L. Ku, Y. Liang, and H. Chen. Opinion extraction, summarization and tracking in news and blog corpora. In Proceedings of AAAI-2006

From Cohen Courses
Jump to navigationJump to search

Citation

Lun-Wei Ku, Yu-Ting Liang, Hsin-Hsi Chen: Opinion Extraction, Summarization and Tracking in News and Blog Corpora. AAAI Spring Symposium: Computational Approaches to Analyzing Weblogs 2006: 100-107

Online Version

paper

Summary

Abstract

Humans like to express their opinions and are eager to know others’ opinions. Automatically mining and organizing opinions from heterogeneous information sources are very useful for individuals, organizations and even governments. Opinion extraction, opinion summarization and opinion tracking are three important techniques for understanding opinions. Opinion extraction mines opinions at word, sentence and document levels from articles. Opinion summarization summarizes opinions of articles by telling sentiment polarities, degree and the correlated events. In this paper, both news and web blog articles are investigated. TREC, NTCIR and articles collected from web blogs serve as the information sources for opinion extraction. Documents related to the issue of animal cloning are selected as the experimental materials. Algorithms for opinion extraction at word, sentence and document level are proposed. The issue of relevant sentence selection is discussed, and then topical and opinionated information are summarized. Opinion summarizations are visualized by representative sentences. Text-based summaries in different languages, and from different sources, are compared. Finally, an opinionated curve showing supportive and nonsupportive degree along the timeline is illustrated by an opinion tracking system.

Data

  • TREC 2003 (Soboroff and Harman, 2003). 50 document sets of 2003 TREC novelty corpus, and each set

contains 25 documents. All documents in the same set are relevant.
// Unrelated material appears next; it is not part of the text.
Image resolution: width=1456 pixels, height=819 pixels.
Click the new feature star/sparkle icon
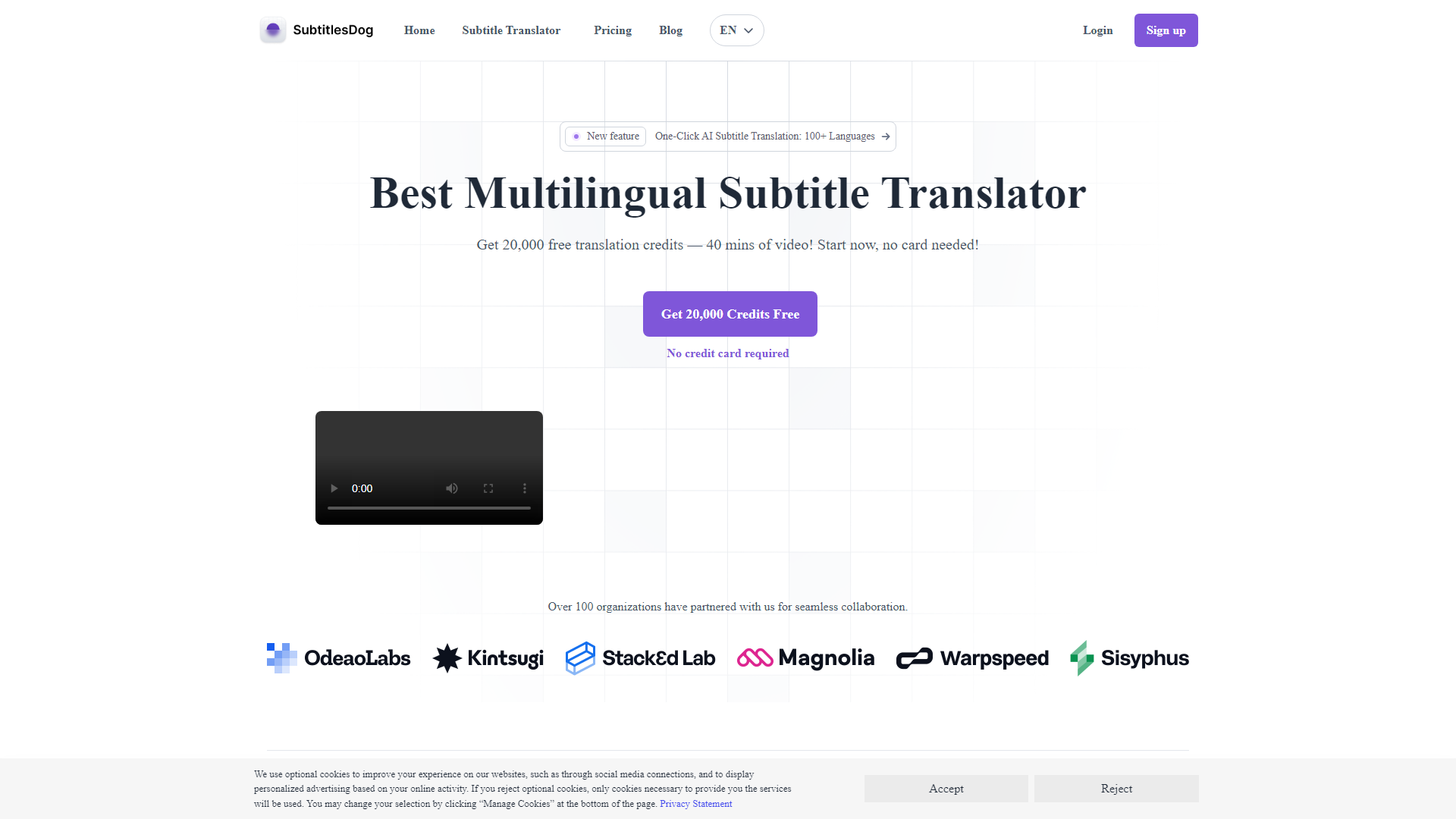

  • NTCIR(Chen and Chen, 2001). The test collection

consists of 50 topics and 6 of them are opinionated topics. Total 192 documents relevant to the six topics are chosen as training data in this paper. Documents of an additional topic “animal cloning” of NTCIR 3 are selected from CIRB011 and CIRB020 document collections and used for testing.

  • Blog is a new rising community for expressing opinions.
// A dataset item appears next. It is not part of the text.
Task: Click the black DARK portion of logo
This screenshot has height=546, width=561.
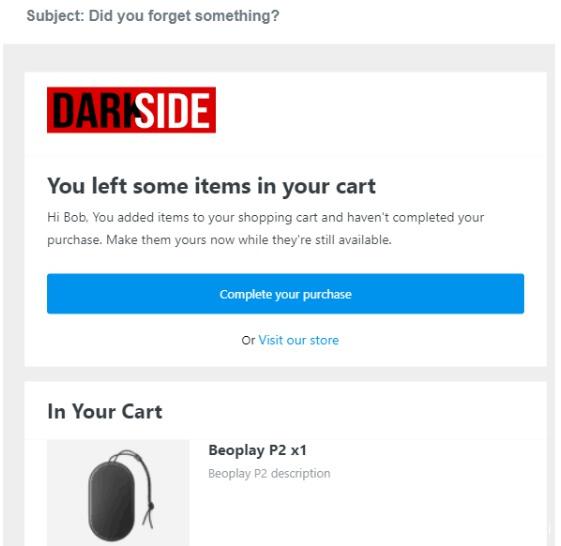Action: [x=94, y=111]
To investigate the opinions expressed in blogs, we retrieve documents from blog portals by the query “animal cloning”. There are 20 documents in total.

Annotation

Inter-annotator agreement was investigated in labeling the sentence and document as positive, neutral, negative and non-sentiment. They drop the instance that has huge variations among different coders.


Task

Opinion Extraction, Opinion Summarization, Opinion Tracking. Details will explained in the following sub-section

Opinion Extraction

Method
  • Word Level: First collect sentiment words, and then enlarge with thesauri. It is a simple voting algorithm which deals with weight
  • Sentence Level: Fusion of sentences and the sentiment words and opinion in the senescence.
  • Document Level; Simple combination of every document.
Performance

The method is better than the machine learning algorithm(SVM,C5 decision tree). Because semantics within a word is not enough.

Opinion Summarization

Not only consider the sentiment of the sentence, but also take into consideration of whether this sentence is related to the topics as well. Only consider the sentence which is related to the topics in sentiment analysis.

Algorithm

TF_IDF is used in identifying key words for certain topics. And in the end we choose the higher sentiment degree sentences as the opinion summary.

Opinion Tracking

A tracker of the 2000 TAIWAN president election corpus was selected in tracking. No specific technique is use in this section. It is just doing summarization in every monthly collected data.